J.R.R. Tolkien è celebre per essere l’autore del “Signore degli anelli”: meno noto è che fosse il papà di quattro bambini, John, Michael, Christopher e Priscilla che per anni, a partire dal Natale 1920, si sono visti recapitare, da misteriosi fattorini, lettere scritte niente meno che da… Babbo Natale! La corrispondenza era contenuta in buste affrancate coi bolli delle Poste Polari ed era corredata di disegni, poesie e racconti.

Quel misterioso Babbo Natale, che raccontava di strani incontri coi Bimbi-neve e con Gnomi rossi, degli Elfi e dei cattivissimi Goblin, era lo stesso Tolkien, il quale proprio nelle “Lettere da Babbo Natale” dà prova di quanto avesse compreso la potenza della scrittura a mano.

Mentre generalmente le scritture artificiali, accurate e costruite come certamente lo è quella di questo speciale Babbo Natale, fanno trasparire una sensazione di simulazione, di poca spontaneità e di distacco, in questi manoscritti è invece impossibile scorgere freddezza e ipocrisia.
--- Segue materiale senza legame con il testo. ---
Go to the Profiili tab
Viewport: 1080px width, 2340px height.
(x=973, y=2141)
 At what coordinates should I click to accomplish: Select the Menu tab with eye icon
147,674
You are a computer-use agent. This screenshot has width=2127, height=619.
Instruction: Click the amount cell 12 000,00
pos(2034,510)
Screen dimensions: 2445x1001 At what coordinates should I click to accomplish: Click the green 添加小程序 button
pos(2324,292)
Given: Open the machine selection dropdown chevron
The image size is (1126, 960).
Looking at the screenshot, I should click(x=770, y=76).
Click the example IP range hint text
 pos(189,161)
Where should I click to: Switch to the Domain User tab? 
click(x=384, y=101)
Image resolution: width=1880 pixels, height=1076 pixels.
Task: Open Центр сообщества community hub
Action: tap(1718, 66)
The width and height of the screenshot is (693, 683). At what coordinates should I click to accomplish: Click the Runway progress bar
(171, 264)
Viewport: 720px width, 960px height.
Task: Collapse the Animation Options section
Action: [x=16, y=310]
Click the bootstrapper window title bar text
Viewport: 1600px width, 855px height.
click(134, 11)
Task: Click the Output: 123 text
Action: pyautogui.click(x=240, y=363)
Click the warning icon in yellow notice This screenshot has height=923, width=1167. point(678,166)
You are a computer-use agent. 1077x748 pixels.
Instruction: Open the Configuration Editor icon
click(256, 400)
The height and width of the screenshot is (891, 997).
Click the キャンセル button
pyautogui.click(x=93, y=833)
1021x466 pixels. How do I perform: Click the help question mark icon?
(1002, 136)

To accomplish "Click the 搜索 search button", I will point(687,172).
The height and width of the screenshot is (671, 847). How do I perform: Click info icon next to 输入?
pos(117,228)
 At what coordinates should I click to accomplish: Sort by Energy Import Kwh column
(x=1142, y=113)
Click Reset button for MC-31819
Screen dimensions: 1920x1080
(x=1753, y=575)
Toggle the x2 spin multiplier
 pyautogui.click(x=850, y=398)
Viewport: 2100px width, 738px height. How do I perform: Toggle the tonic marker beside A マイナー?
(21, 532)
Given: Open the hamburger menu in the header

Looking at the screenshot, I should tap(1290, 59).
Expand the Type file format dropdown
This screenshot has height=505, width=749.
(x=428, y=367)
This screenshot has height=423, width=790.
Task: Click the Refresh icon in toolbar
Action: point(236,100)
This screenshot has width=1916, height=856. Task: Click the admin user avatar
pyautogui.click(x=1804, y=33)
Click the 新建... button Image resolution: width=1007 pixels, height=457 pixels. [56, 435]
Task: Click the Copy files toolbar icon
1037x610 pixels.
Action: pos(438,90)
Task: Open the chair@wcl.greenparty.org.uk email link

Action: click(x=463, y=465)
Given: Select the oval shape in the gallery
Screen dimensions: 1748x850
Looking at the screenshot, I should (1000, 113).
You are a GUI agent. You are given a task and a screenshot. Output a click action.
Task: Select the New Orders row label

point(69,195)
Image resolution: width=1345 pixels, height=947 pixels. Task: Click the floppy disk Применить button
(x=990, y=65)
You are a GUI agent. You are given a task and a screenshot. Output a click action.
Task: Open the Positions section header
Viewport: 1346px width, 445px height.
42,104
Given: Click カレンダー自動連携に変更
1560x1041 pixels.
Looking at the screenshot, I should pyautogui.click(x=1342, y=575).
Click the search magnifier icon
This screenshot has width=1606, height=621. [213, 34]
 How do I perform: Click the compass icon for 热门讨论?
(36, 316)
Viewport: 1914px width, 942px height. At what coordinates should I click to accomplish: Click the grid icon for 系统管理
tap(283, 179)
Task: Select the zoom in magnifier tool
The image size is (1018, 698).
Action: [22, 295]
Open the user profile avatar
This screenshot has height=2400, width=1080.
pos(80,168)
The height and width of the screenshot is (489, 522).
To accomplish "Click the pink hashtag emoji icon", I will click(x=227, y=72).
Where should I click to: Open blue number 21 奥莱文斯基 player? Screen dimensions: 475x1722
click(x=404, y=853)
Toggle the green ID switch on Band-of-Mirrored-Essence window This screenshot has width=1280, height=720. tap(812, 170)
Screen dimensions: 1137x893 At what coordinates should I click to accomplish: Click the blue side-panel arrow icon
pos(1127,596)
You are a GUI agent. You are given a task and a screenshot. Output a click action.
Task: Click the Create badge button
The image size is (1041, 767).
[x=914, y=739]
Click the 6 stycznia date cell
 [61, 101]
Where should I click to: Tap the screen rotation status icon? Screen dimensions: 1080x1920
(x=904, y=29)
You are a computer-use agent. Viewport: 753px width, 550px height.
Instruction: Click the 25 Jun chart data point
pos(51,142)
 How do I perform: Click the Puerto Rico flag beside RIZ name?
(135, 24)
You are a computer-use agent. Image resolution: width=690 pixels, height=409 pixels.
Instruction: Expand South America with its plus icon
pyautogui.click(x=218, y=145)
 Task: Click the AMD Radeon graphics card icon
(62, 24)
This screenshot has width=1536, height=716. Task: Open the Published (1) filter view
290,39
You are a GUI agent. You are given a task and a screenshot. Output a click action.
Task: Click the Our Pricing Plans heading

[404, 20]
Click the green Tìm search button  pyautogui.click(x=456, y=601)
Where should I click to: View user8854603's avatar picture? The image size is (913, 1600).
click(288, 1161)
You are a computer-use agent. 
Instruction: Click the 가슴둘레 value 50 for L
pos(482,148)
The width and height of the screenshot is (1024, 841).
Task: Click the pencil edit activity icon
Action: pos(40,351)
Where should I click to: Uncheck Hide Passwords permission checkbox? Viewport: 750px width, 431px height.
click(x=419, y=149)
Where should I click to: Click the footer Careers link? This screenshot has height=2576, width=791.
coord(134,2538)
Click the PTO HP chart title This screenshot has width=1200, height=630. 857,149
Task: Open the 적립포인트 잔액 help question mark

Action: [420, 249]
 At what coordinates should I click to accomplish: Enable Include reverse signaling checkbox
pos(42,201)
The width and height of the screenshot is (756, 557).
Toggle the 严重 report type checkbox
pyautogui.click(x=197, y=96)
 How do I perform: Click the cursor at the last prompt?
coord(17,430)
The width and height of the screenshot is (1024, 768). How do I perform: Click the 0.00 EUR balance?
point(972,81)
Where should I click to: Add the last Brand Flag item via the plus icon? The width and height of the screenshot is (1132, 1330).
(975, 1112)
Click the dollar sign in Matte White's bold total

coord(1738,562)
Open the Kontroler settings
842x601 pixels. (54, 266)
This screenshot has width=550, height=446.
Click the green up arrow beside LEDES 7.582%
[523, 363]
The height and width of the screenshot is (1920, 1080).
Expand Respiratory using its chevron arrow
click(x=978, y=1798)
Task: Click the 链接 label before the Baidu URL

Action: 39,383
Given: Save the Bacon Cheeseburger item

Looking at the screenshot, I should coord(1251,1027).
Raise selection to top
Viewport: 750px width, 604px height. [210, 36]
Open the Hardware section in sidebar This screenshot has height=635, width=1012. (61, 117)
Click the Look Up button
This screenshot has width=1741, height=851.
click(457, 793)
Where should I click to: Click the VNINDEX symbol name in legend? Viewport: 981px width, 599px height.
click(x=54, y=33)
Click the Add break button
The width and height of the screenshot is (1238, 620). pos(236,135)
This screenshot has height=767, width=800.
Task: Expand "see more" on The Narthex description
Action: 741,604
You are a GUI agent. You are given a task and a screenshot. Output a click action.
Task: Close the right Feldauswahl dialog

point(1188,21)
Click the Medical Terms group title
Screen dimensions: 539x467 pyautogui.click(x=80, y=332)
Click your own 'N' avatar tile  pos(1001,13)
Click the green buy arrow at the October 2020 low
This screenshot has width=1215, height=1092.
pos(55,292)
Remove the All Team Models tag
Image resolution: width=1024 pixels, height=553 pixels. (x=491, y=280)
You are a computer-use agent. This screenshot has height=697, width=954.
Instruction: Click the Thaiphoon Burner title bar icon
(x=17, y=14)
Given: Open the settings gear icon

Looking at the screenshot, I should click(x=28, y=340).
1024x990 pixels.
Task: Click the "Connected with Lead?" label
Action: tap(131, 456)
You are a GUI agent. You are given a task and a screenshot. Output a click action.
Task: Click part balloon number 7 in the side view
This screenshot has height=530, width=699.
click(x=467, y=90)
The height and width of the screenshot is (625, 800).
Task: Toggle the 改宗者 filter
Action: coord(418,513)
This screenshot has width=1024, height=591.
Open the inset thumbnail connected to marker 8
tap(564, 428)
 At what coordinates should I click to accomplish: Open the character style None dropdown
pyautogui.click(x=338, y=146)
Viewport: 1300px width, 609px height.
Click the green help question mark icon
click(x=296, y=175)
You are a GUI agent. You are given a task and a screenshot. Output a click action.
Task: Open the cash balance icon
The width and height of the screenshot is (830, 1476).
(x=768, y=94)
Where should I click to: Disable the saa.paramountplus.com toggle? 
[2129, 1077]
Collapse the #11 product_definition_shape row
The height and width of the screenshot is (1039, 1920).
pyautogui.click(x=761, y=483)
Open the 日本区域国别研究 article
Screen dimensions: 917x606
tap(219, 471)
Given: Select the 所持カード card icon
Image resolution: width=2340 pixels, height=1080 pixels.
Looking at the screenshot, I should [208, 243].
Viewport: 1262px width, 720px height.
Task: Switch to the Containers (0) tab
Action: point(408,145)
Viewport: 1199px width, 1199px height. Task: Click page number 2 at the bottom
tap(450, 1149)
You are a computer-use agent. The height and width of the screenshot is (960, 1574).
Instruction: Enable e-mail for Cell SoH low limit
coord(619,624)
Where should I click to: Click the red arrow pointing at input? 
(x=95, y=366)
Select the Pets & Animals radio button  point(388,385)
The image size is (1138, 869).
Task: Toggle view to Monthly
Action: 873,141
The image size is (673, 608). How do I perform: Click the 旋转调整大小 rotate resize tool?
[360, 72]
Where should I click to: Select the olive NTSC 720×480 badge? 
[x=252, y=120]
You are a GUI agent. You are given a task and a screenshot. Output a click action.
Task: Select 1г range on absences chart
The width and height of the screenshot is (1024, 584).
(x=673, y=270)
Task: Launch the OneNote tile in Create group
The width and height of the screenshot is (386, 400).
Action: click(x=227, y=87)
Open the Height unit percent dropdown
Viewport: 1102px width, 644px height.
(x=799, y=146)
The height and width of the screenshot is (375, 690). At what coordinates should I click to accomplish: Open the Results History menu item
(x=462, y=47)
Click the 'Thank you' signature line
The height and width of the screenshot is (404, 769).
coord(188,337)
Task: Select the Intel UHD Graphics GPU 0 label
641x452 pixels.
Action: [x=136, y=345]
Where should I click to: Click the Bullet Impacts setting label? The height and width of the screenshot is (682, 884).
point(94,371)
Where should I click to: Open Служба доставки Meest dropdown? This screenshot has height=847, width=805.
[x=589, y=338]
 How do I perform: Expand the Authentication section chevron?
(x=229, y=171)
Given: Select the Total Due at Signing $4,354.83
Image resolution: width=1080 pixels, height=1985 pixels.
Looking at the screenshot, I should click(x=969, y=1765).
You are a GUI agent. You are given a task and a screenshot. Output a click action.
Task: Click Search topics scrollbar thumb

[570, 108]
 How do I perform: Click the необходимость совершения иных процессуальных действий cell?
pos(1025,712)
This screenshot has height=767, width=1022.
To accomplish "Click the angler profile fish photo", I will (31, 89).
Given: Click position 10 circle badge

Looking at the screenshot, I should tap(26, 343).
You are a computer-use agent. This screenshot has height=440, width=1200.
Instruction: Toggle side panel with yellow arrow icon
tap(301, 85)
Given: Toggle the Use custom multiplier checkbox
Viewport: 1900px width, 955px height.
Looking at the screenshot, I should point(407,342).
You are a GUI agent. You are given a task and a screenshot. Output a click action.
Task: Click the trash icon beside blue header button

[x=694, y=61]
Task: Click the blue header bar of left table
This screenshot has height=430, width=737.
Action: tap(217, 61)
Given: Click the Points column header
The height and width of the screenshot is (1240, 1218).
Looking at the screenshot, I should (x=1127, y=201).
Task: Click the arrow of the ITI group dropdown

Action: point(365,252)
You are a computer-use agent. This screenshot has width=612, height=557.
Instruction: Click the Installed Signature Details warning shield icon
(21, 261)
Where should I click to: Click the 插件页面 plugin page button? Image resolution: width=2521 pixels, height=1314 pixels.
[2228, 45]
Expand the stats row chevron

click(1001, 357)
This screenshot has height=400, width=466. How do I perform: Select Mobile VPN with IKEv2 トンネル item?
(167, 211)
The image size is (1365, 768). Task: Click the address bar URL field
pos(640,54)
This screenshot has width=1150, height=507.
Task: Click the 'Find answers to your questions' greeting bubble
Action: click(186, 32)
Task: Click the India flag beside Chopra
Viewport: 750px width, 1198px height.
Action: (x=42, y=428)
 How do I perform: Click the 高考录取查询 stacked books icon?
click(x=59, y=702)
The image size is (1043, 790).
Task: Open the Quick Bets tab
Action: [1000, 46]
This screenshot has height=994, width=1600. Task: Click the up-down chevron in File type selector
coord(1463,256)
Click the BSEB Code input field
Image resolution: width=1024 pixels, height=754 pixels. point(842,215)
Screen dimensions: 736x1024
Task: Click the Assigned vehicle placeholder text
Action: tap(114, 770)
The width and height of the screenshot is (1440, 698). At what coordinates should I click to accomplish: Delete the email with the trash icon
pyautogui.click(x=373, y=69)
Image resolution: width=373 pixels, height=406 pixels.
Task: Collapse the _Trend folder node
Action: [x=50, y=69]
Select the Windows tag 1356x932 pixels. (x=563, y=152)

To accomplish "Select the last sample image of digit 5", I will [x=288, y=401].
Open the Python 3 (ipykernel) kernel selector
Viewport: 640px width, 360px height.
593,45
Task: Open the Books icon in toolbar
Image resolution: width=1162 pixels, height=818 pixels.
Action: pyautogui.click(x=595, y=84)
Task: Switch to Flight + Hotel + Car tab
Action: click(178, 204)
Essi godono di un brio e di una spontaneità capaci di incarnare non solo un Babbo Natale infreddolito e molto (molto!) anziano ma soprattutto quel Tolkien-padre che riversa sul foglio tutto l’amore per i propri figli e per quella dimensione fanciullesca di cui è portatore: niente infantilismi, dunque, ma piena, consapevole, straordinaria creatività.

La creatività di Tolkien traspare dall’abilità di far “interpretare” il gesto grafico ai diversi protagonisti che, di volta, in volta, alternano la loro voce a quella tremolante di Babbo Natale: la scrittura dell’Orso Bianco del Nord, per esempio, un pasticcione combinaguai che si ferisce tagliando gli alberi di Natale e che si ammala di pertosse, è inizialmente grossa, pesante e maldestra, per poi divenire via via più personalizzata, benché sgrammaticata; quella degli Elfi rossi e verdi è frizzante, veloce, leggera e «un po’ a scarabocchi». Ma c’è anche l’elfico, uno stile un po’ troppo rachitico per i gusti di Babbo Natale e quindi poco usato, l’alfabeto dei Goblin, il runico e i graffiti delle grotte dove vive l’Orso delle Caverne…

La scrittura di Tolkien in queste lettere, più che artificiale è visiva, ricca di particolari non casuali, che diventano funzionali a quei figli che ancora non sapevano leggere ma a cui era necessario comunicare la magia del Natale: i capoversi, ricchi di Ricci di ammanieramento, perdono l’ipocrisia e l’algido rigore della cura grafica e diventano calde decorazioni; i puntini colorati che costellano molte delle lettere, somigliano a luminarie natalizie; gli allunghi inferiori, che di frequente arrivano a superare di gran lunga la riga sottostante, sono scie lasciate sulla neve o giochi che non disturbano né inquietano il lettore, ma che, piuttosto, indispettiscono e fanno il solletico….

Dal 1976 le “Lettere da Babbo Natale” sono una pubblicazione. Una meravigliosa pubblicazione.